§ **Problem to work on**
Copy out the items below word for word, from their very start through the line that contains "Tributi, finanze e contravvenzioni (131, 529)", including that line. Leave the pictures out.

##### Dataset content #####

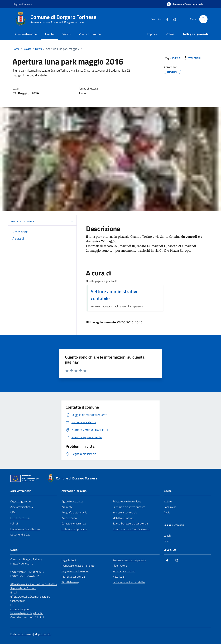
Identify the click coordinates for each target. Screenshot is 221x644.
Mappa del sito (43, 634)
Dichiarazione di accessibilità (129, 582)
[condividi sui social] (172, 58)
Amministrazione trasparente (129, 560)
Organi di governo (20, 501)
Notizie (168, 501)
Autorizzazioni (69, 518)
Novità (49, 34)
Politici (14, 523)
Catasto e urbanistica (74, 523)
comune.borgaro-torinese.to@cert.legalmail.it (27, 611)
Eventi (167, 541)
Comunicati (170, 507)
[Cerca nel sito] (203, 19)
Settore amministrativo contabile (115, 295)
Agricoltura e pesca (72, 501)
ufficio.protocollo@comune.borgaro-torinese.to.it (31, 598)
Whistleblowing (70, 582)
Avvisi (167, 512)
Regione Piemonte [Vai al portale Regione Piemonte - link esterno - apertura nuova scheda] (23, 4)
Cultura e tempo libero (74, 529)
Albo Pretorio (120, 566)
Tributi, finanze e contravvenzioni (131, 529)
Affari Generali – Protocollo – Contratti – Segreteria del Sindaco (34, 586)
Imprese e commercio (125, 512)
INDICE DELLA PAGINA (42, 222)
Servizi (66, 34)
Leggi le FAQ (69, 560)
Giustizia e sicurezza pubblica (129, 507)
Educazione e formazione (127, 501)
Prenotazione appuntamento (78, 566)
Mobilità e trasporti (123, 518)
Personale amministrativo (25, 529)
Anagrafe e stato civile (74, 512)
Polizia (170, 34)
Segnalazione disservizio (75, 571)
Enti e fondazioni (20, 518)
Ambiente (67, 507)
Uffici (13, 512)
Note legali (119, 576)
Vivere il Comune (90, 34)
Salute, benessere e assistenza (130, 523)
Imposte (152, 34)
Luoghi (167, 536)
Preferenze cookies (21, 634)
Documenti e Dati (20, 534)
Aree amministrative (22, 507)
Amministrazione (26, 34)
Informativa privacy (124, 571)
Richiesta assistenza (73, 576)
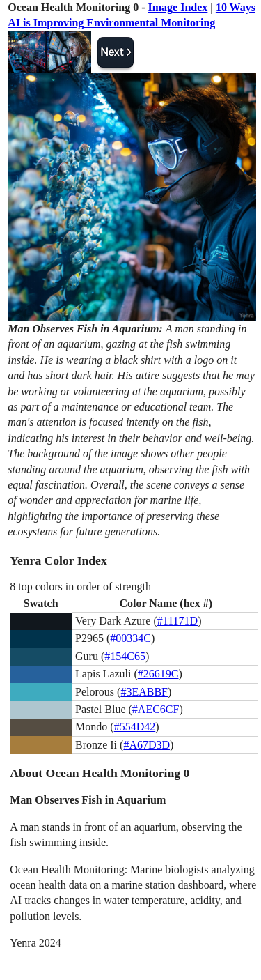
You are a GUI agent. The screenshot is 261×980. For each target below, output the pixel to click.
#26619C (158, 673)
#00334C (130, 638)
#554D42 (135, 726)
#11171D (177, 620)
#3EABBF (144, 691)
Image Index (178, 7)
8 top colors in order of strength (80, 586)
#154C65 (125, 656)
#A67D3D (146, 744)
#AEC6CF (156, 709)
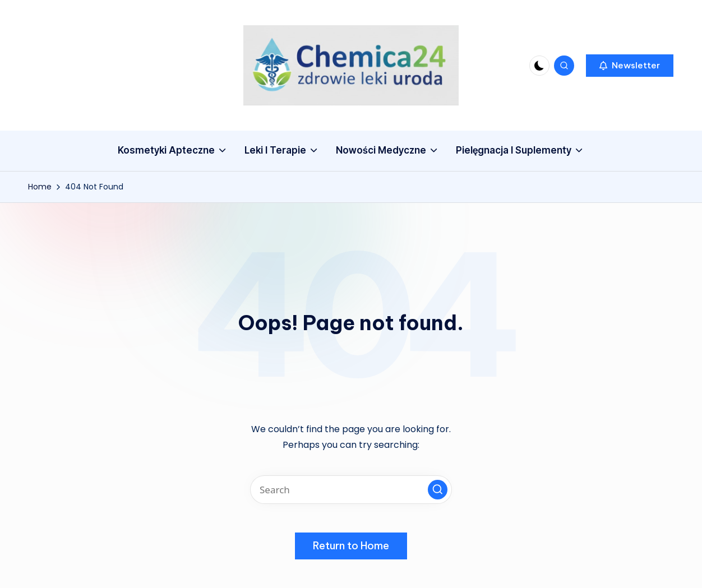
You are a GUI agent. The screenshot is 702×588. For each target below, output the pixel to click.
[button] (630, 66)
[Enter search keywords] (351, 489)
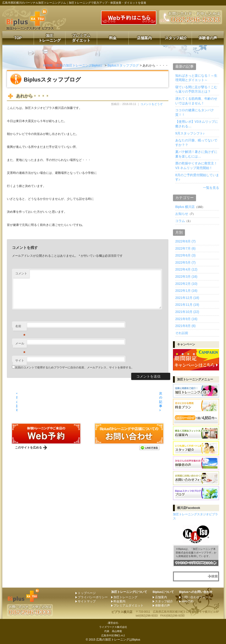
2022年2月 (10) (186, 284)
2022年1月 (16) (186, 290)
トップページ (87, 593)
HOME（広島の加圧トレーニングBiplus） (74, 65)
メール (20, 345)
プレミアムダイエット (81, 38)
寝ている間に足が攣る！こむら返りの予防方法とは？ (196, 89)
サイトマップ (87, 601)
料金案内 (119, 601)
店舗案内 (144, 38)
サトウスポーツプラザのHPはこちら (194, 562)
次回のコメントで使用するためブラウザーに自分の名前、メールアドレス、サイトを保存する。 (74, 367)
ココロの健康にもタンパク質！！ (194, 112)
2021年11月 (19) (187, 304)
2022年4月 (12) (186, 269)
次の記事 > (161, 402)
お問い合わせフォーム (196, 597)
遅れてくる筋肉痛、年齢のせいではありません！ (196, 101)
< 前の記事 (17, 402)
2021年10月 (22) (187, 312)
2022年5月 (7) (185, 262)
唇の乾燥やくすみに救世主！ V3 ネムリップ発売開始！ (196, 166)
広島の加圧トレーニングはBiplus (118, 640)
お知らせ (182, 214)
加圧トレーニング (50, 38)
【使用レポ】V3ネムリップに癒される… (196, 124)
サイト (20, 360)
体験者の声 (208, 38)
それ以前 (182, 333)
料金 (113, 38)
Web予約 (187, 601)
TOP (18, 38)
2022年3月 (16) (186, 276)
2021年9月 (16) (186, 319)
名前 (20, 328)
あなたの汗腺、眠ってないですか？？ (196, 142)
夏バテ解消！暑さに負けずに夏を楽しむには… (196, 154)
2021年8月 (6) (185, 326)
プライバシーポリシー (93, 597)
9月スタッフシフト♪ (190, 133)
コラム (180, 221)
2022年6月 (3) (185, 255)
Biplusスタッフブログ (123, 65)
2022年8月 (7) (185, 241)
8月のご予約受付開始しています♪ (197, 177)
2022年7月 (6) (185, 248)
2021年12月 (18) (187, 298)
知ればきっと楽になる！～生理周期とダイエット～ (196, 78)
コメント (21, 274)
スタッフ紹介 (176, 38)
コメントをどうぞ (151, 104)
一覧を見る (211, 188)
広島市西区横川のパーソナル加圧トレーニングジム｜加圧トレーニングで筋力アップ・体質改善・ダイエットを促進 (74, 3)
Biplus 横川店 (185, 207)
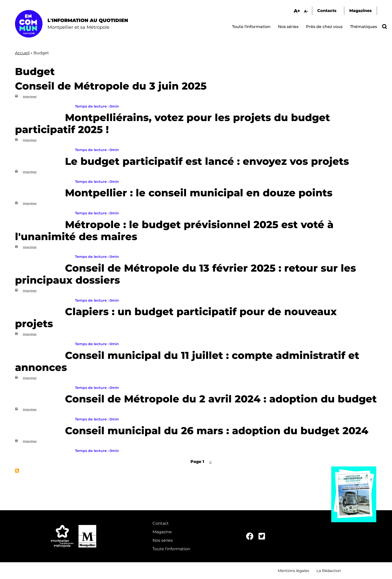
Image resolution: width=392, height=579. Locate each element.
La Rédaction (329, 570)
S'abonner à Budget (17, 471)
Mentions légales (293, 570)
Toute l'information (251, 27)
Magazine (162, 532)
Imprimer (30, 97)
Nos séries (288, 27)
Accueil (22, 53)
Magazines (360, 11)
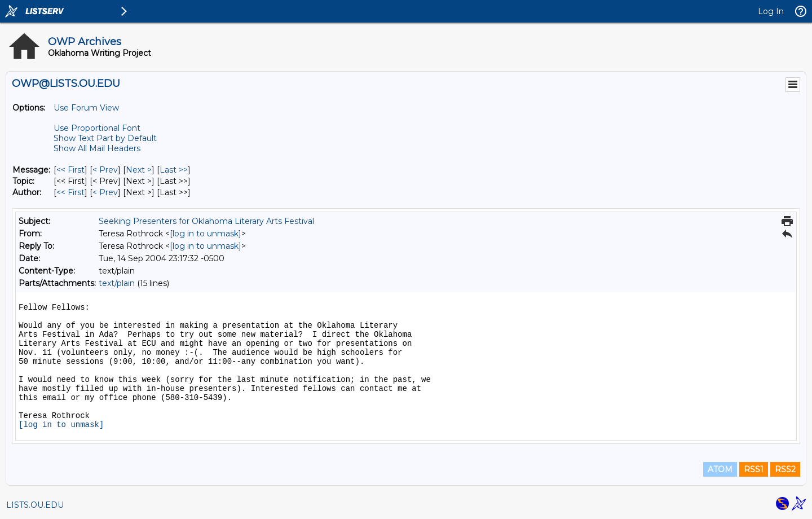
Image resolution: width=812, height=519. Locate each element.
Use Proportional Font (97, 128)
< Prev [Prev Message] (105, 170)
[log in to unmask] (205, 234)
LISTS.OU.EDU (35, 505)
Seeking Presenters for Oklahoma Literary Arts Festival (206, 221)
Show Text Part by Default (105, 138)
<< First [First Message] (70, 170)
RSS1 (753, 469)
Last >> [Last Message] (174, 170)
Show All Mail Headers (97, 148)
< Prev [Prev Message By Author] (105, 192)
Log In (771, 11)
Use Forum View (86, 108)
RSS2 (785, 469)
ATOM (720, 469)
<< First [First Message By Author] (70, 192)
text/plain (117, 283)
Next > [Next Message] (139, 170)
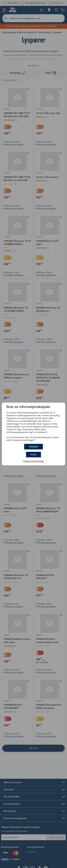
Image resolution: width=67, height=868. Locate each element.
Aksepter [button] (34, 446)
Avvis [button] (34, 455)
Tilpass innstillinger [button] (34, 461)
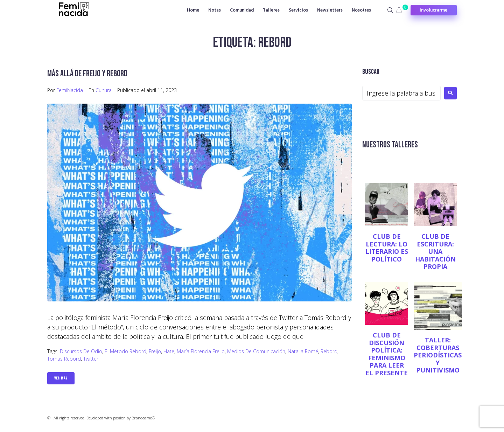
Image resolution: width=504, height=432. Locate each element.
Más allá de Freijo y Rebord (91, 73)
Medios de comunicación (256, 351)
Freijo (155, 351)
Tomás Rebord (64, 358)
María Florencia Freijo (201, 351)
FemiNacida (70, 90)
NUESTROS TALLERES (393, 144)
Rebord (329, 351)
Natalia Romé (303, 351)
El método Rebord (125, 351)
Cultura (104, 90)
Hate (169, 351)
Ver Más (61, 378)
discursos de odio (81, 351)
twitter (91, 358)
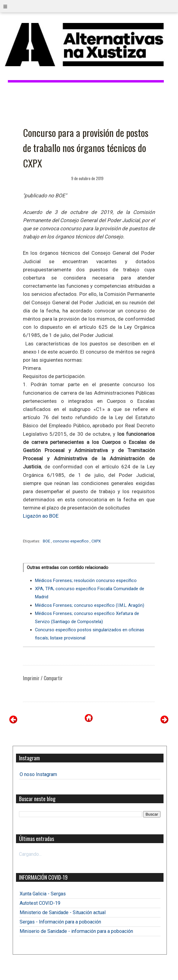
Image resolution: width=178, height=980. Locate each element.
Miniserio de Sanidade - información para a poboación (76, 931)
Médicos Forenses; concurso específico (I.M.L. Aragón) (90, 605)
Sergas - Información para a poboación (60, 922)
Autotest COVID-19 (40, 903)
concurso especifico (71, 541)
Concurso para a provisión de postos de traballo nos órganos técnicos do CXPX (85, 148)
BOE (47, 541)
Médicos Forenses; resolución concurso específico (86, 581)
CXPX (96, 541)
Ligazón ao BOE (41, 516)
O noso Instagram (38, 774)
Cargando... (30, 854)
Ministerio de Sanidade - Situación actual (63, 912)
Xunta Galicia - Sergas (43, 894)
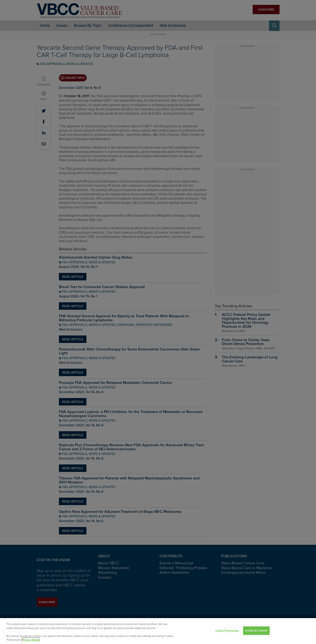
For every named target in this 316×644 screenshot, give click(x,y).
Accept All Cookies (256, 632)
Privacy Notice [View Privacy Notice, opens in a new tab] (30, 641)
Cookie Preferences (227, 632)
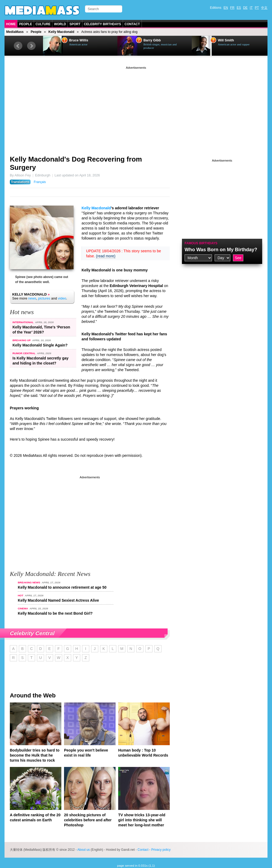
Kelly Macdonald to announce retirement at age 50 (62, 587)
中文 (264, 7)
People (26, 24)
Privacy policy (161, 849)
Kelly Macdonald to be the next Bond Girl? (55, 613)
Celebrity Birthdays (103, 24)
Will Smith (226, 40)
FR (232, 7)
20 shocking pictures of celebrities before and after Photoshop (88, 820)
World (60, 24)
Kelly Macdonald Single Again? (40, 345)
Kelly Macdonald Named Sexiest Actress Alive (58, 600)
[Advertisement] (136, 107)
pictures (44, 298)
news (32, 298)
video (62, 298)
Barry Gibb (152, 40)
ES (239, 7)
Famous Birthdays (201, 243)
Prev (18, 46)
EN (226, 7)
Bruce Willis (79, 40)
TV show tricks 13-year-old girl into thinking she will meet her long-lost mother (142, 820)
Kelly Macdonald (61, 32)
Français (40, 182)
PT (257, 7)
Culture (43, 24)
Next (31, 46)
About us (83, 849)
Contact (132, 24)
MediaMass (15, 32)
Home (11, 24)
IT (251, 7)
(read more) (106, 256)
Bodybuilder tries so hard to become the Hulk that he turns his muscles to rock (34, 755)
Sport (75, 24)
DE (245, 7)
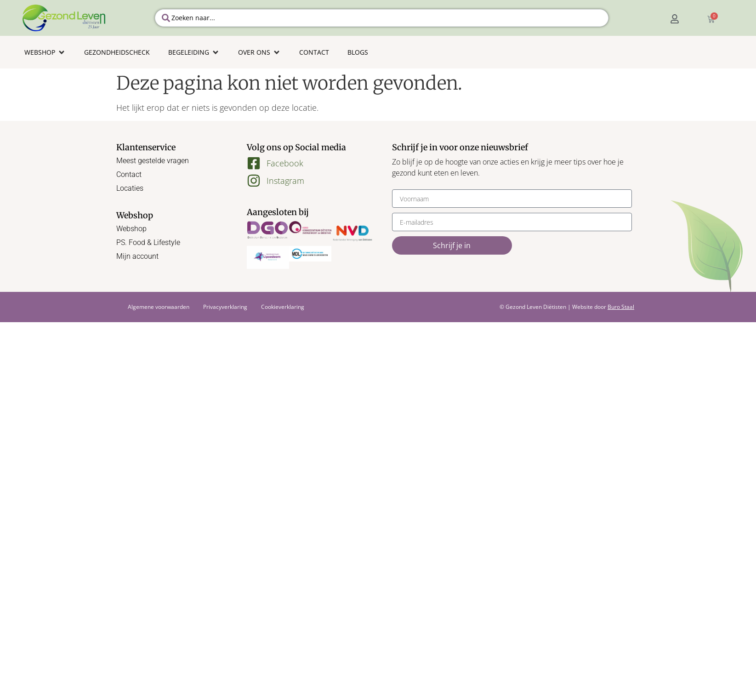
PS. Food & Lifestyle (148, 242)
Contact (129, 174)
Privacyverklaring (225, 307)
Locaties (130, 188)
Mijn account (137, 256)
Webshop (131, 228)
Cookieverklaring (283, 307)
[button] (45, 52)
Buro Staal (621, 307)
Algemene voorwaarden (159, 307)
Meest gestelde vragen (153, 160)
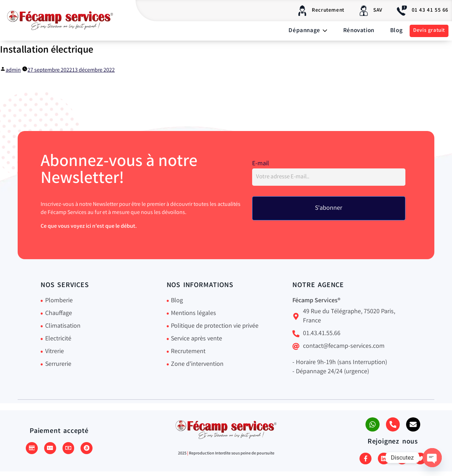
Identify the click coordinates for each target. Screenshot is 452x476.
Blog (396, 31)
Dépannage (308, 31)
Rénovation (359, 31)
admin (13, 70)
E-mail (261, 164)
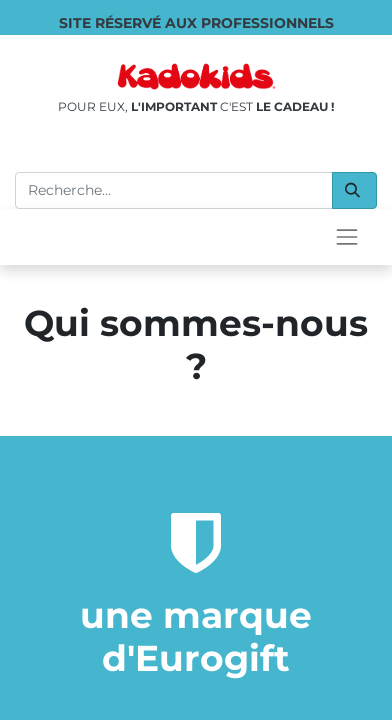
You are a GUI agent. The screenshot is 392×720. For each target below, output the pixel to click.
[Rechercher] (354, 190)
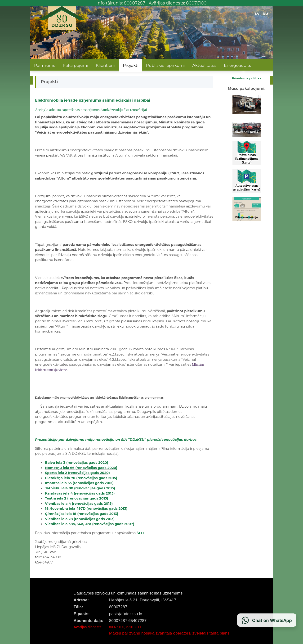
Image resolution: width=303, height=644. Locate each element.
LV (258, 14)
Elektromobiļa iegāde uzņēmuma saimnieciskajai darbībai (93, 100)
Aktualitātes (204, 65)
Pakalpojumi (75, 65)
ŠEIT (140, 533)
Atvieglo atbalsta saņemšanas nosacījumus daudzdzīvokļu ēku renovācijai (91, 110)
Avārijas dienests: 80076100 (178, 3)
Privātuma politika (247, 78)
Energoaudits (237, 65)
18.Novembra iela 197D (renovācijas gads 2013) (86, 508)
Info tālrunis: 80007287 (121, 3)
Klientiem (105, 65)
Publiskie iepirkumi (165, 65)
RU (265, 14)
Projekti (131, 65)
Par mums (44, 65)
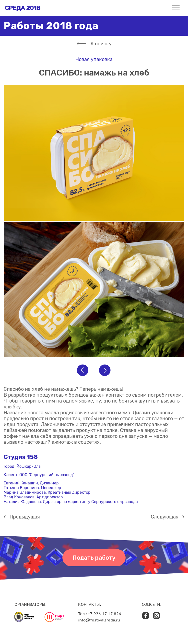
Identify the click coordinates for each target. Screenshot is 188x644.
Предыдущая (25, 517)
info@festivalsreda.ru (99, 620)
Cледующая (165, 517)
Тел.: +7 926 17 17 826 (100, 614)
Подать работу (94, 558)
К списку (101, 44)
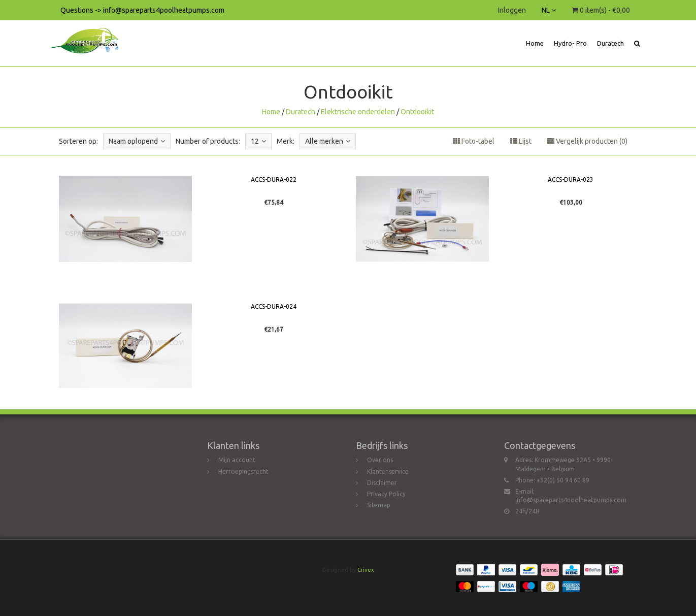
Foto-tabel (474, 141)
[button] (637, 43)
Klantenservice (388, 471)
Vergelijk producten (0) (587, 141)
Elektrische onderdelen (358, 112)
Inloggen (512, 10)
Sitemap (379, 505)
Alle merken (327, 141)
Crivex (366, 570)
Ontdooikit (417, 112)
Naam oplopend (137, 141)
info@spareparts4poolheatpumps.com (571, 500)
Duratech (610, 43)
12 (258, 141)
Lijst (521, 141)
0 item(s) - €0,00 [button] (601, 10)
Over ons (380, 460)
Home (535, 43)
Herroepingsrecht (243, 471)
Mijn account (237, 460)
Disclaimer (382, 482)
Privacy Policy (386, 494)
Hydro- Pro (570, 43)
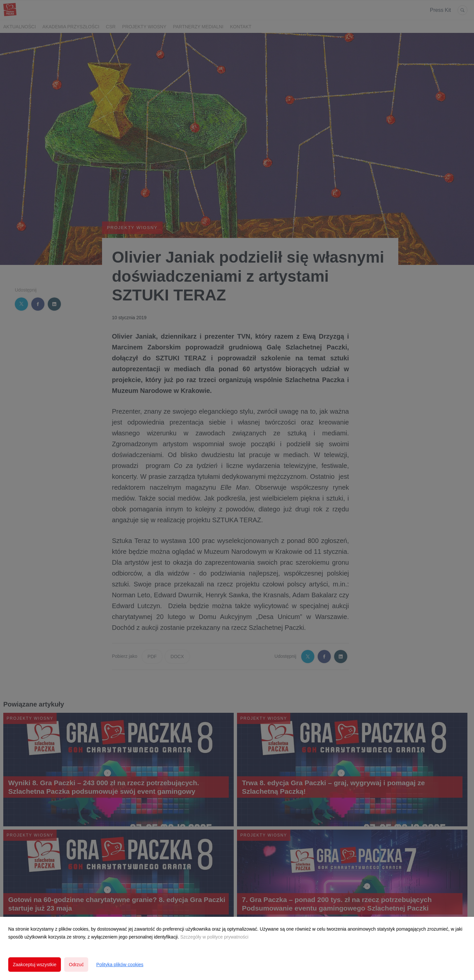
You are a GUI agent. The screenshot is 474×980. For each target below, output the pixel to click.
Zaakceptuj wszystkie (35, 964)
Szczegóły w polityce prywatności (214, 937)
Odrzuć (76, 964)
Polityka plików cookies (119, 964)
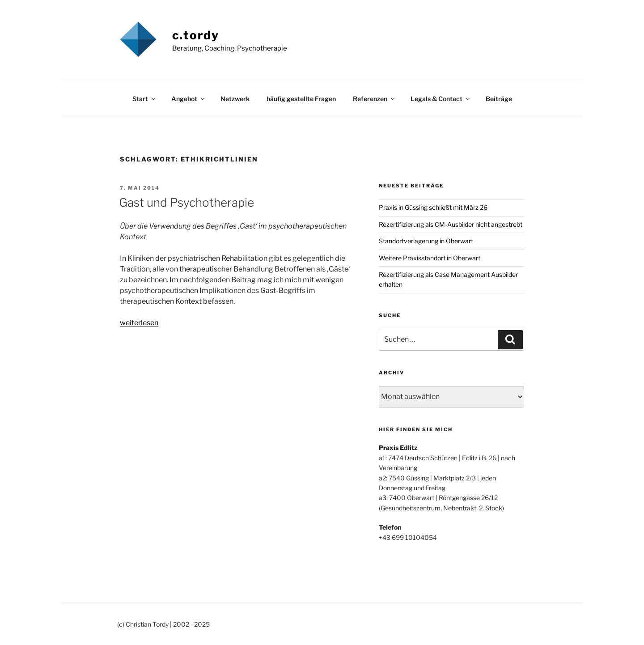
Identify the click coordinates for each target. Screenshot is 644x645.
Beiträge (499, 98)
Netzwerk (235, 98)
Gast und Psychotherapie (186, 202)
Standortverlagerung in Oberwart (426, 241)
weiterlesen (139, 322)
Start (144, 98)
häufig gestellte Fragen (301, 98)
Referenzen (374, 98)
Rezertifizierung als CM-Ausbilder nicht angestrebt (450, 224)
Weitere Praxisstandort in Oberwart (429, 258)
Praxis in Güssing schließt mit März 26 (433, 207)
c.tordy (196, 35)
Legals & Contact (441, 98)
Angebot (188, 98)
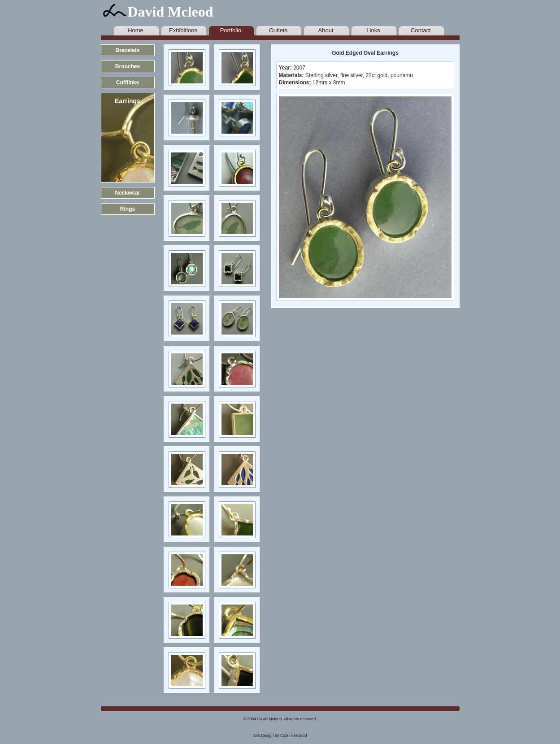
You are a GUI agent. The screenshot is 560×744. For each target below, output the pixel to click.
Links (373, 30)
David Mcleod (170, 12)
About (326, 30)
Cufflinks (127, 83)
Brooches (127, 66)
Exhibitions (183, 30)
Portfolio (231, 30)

#####

§ **Response below**
Identify the click coordinates for each target. Screenshot is 221x644.
Mappa del sito (43, 634)
Dichiarazione di accessibilità (129, 582)
[condividi sui social] (172, 58)
Amministrazione trasparente (129, 560)
Organi di governo (20, 501)
Notizie (168, 501)
Autorizzazioni (69, 518)
Novità (49, 34)
Politici (14, 523)
Catasto e urbanistica (74, 523)
comune.borgaro-torinese.to@cert.legalmail.it (27, 611)
Eventi (167, 541)
Comunicati (170, 507)
[Cerca nel sito] (203, 19)
Settore amministrativo contabile (115, 295)
Agricoltura e pesca (72, 501)
ufficio.protocollo@comune.borgaro-torinese.to.it (31, 598)
Whistleblowing (70, 582)
Avvisi (167, 512)
Regione Piemonte [Vai al portale Regione Piemonte - link esterno - apertura nuova scheda] (23, 4)
Cultura e tempo libero (74, 529)
Albo Pretorio (120, 566)
Tributi, finanze e contravvenzioni (131, 529)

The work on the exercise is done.